Все еще довольно теплая, ветреная погода в пыльном городе пробудила во мне какую-то вялую, томную похоть. На ходу я все время искоса обстреливал Петера прицельными взглядами и порой пропускал его чуть вперед, чтобы составить как можно более точное представление о его шее, спине, ягодицах и бедрах. В то же время я не прекращал беседы, задавая заинтересованные вопросы о его жизни и прикладывая неимоверные усилия к тому, чтобы сосредоточиться на его ответах. Думал же я, собственно, только о двух вещах: насколько сильна моя телесная тяга к нему и что будет представлять из себя его лицо, когда он умрет и от него останутся только череп да кости. Голова у него была довольно небольшая. Меня в нем возбуждали только его ягодицы и изгибы над и под ними. Теперь я разглядел его шею — ничего трогательного или мальчишеского в ней не было. Даже если бы мне удалось осуществить с ним свое желание, то и в момент обладания им я с трудом смог бы скрыть презрение и ненависть, не в силах заставить себя поглаживать его по шее, успокаивая нас обоих. И вновь Смерть, и никто иной, бродила со мной по городу, хотя временами не следует подходить к этому столь серьезно; в сущности, ничего такого не случилось, кроме того, что Тигр привел с собой из Аквариума парня-иностранца и обладал им, а я вот теперь в городе разорился для этого парня на пару иллюстрированных книг об Амстердаме, и что скоро этот самый парень возвращается в Цюрих и опять примется батрачить на хозяина, разъезжать на машине и втюхивать безобразным людям безобразную одежду в безобразных магазинах, для того, чтобы вечерами, после трудового дня шляться по многочисленным цюрихским кафе, «специально обустроенным для нашего брата», как он выражался, блядуя напропалую, до тех пор, пока тело его не превратится в скелет, а голова — в жалкий черепок, и не ляжет на него покров вечного Забвения. Вот и все, что случилось.

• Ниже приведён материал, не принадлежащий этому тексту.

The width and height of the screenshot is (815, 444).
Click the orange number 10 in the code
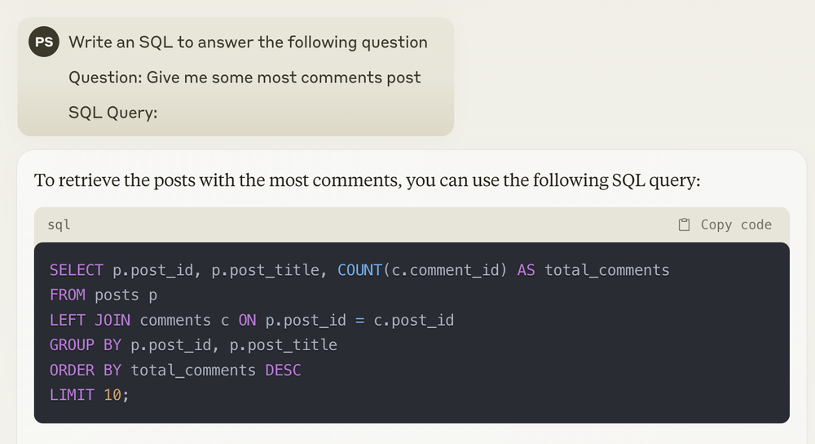point(112,395)

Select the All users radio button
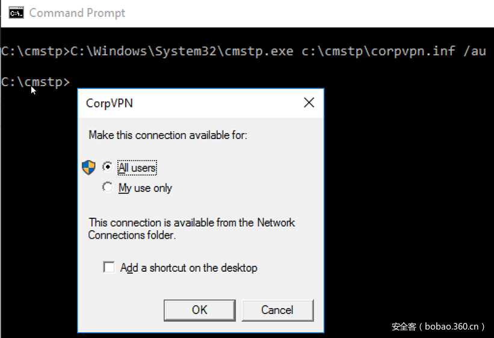(108, 167)
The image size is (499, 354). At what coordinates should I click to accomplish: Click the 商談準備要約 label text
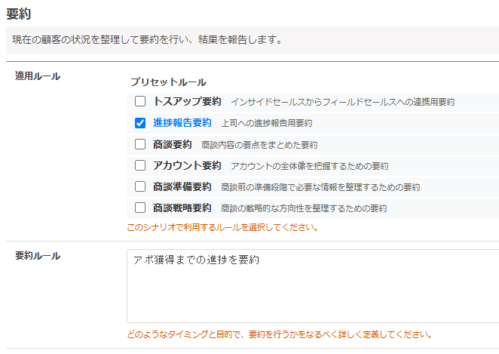click(x=182, y=186)
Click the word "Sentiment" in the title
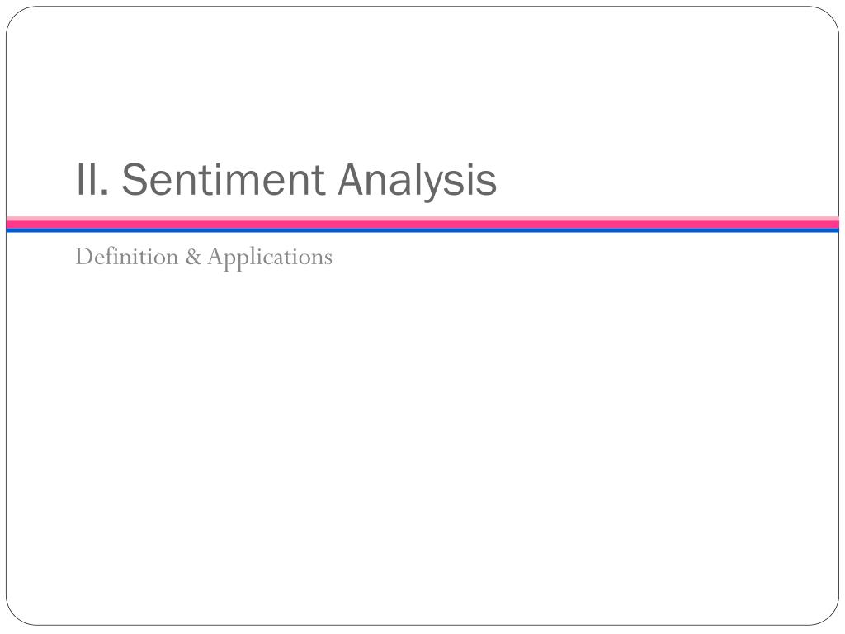The image size is (845, 634). point(223,179)
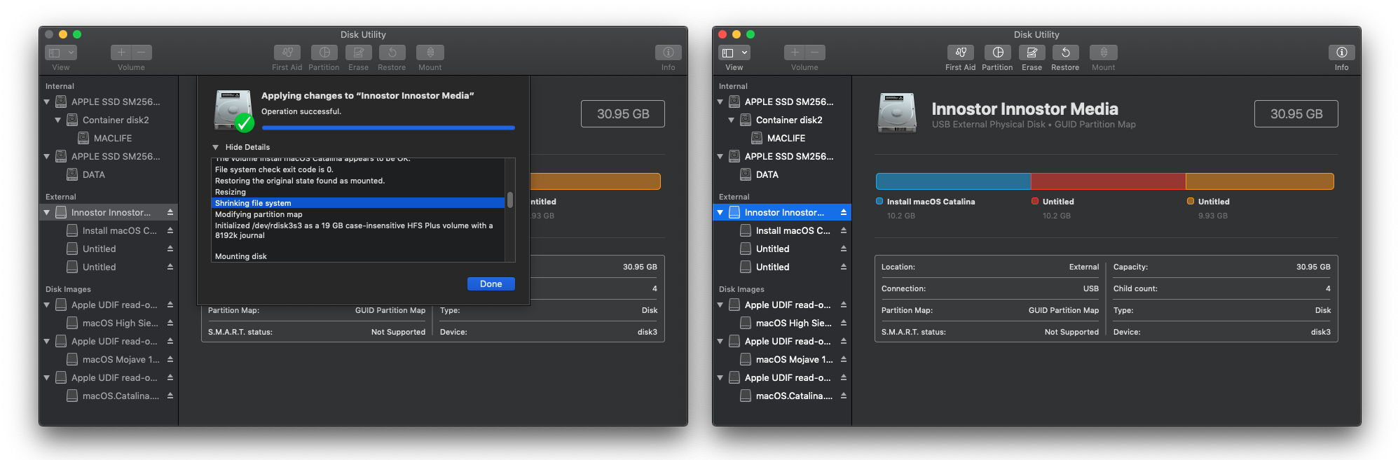Open View dropdown in right window toolbar
This screenshot has width=1398, height=460.
(735, 53)
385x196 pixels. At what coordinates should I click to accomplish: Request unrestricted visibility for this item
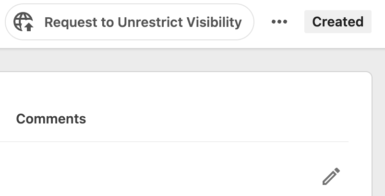[129, 22]

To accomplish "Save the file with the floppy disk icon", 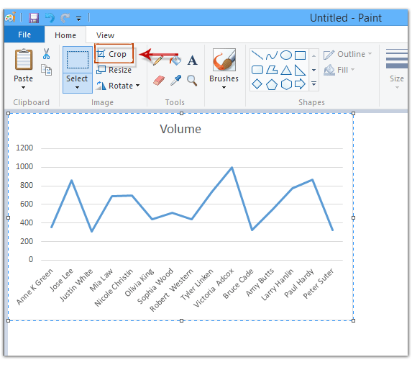I will pyautogui.click(x=34, y=18).
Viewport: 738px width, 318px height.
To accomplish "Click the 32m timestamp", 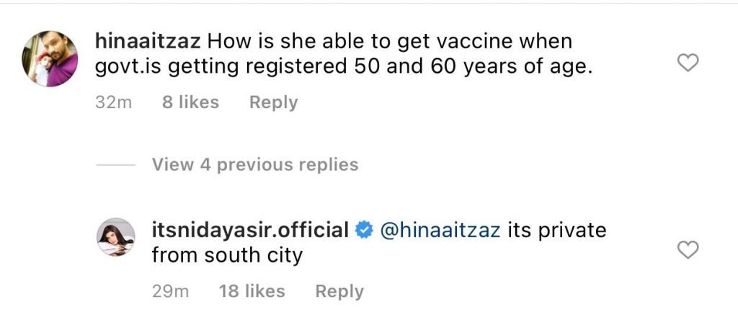I will click(114, 103).
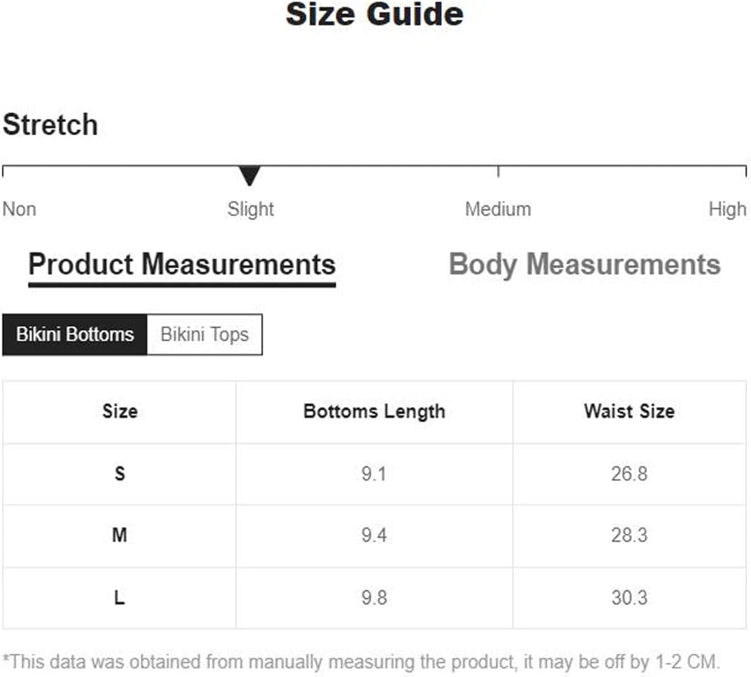Click the Slight stretch label

click(250, 209)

Как там ему мои сапоги, не слишком тяжелые, ноги не потеют? Нет, в самый раз. Как долго на машине до Цюриха? Примерно столько-то часов. Не ближний свет, конечно, ну да ничего, терпимо. Он с удовольствием как-нибудь еще приехал бы в Амстердам, потому что это «такой классный город».
Я спросил, не хочет ли он оставить себе мои сапоги. Он в них просто «настоящий мужчина», вновь заявил я. Нет-нет, зачем же. Может, как-нибудь потом? Да, как-нибудь потом. Я и сам не очень-то понимал, с чего вдруг решил всучить ему эти ботинки. Расписывая их достоинства, я глядел на его ягодицы, прикидывая, сколько времени понадобилось бы охаживать их кнутом, чтобы он сознался во всех своих непотребных похождениях в Цюрихе, Амстердаме и бог знает где еще и выложил их до последней подробности. По возвращении домой мы все втроем пили крепкий чай. Петер снял мои сапоги и вновь влез в свои автомобильные тапки. Полученные в подарок книги он переложил одеждой в новеньком саквояже из мягкой кожи, который еще до своей прогулки в город принес из машины, поскольку там была очередная перемена туалета — более легкая и просторная и, соответственно, более удобная для машины, чем та, в которой он явился к нам этим утром. Пока он торопливо переодевался в углу комнаты и какое-то время стоял в одном нижнем белье, я вдруг почувствовал, что сквозь мое презрение и жестокую похоть пробивается какое-то умиление, вызванное, возможно, беззащитностью его полуобнаженной склоненной фигуры. Завершив туалет, он предстал перед нами в коротких белых брюках, белой же футболке и надетой поверх нее светло-коричневой шерстяной тонкой безрукавке. Всякий раз, когда он этого не замечал, я задумчиво рассматривал его, скользя взглядом снизу вверх — от сравнительно маленьких ступней в автомобильных тапках до коротко стриженной макушки, и вдруг обнаружил, что желание мое исчезло: возможно, оттого что в его обнаженных, торчащих из-под коротких брюк, хотя и хорошей формы ногах, то ли из-за цвета, то ли из-за рисунка растущих на них волосков при ближайшем рассмотрении было, скорее, нечто ледяное, нежели трогательное. Отведя взгляд, я вдруг заметил в уголке его раскрытого кожаного саквояжа короткую, изогнутую деревянную трубку и круглую жестянку с табаком, и уставился на них, время от времени возвращаясь взглядом к его голоногой фигуре; внезапно я осознал, до чего же он, в сущности, смертен.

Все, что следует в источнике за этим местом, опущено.